THE DEPARTMENT OF Housing and Levelling Up has awarded the City of York Council £1,327,555 to combat homelessness and help people living on the streets as part of the Rough Sleeping Initiative (RSI). By 2020, it was estimated by York City Council that the average number of rough sleepers each night was three. However, with the cost of living crisis causing widespread financial difficulty, this number could fluctuate over the coming months.

The City of York Council’s current homelessness strategy, developed in coordination with the York Homelessness Forum, involves a housing option steam.The team performs various duties to combat homelessness, including giving advice to households undergoing a housing crisis, intervening to prevent inhabitants becoming homeless, and managing accommodation applications from homeless people. Much of the work done by the City of York Council with the funds awarded by the government is carried out by a team of workers known as Rough Sleeper Housing Navigators.

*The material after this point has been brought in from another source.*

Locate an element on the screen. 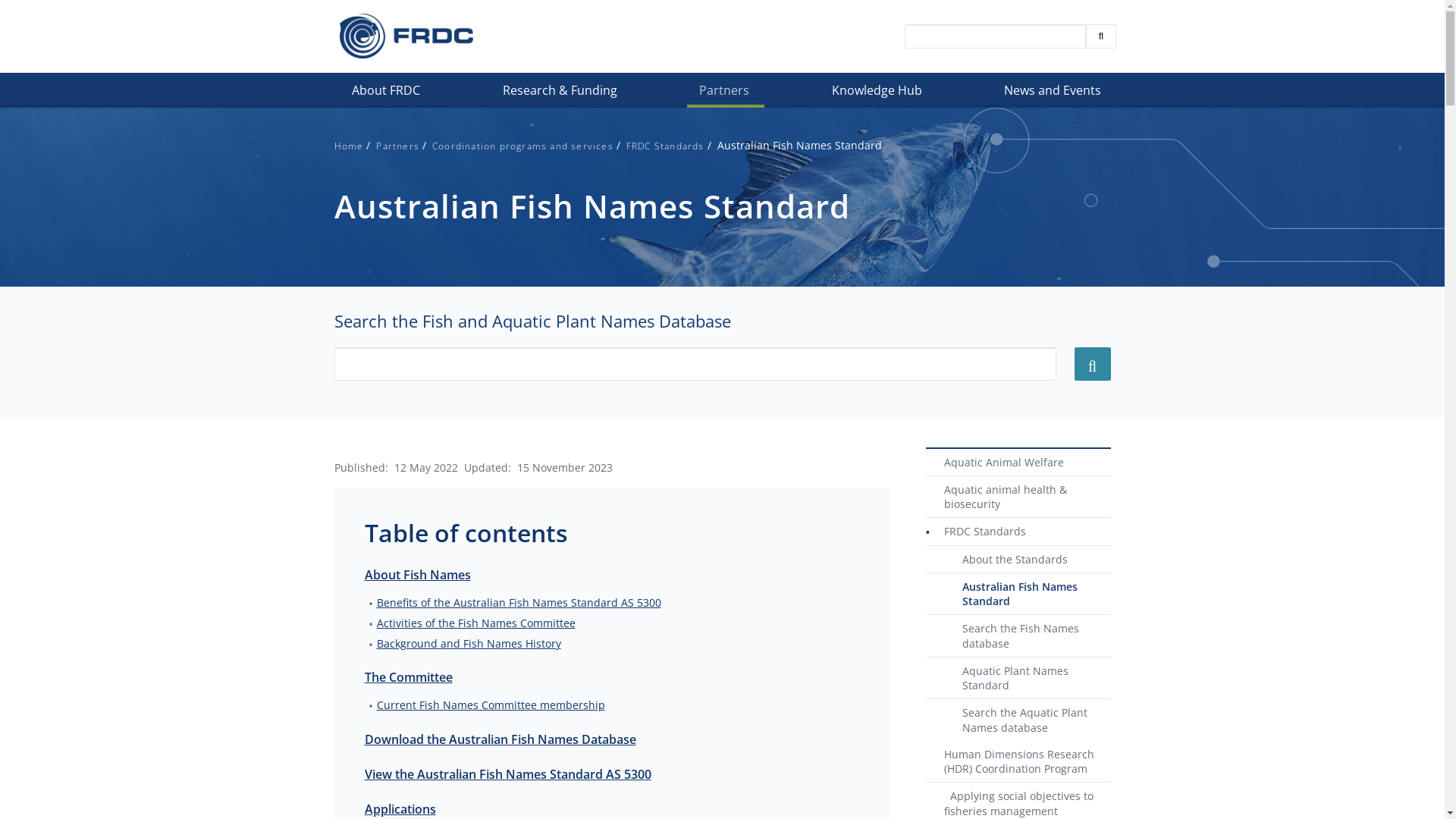  'News and Events' is located at coordinates (1053, 93).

Rough Sleeper Housing Navigators are tasked with following up reports of people sleeping rough.This involves helping rough sleepers to move into accommodation and eventually get a tenancy of their own, as well as long term dedicated support for known rough sleepers. According to Simon on the Streets, a homelessness charity based in West Yorkshire, homlessness is an extremely dangerous condition to be in, with life expectancy dropping from 79 to 45 for men, and from 83 to 43 for women. It is estimated that 200,000 households in England alone are experiencing the worst effects of homelessness, including restricted or no access to sanitary products, food, clean clothes, period products and education.

In 1990, the UK government began the Rough Sleepers Initiative after a campaign by homelessness charity St Mungo’s, who organised a National Sleep Out Week, involving 30,000 people, to raise awareness of the issue. This led to the creation of the Rough Sleepers Unit in 1997, which was shut down in 2002 following a 70 percent reduction of rough sleeping in England. In 2018, the Rough Sleeping Initiative was created to fund councils in order to combat homelessness.

York City Council works in partnership with local organisations that provide support for people sleeping rough. Charities working in York to battle homelessness include Changing Lives, who lead York’s drug and alcohol service, and the Salvation Army, which help fight homelessness with pop-up accommodation, night shelters and outreach and addiction services. Denise Craghill, Executive Member for Housing and Safer Communities, commented that funding helps with “ongoing work to prevent people resorting to unsafe sleeping outdoors, while also developing new ways of addressing the individual needs of each person we work with.”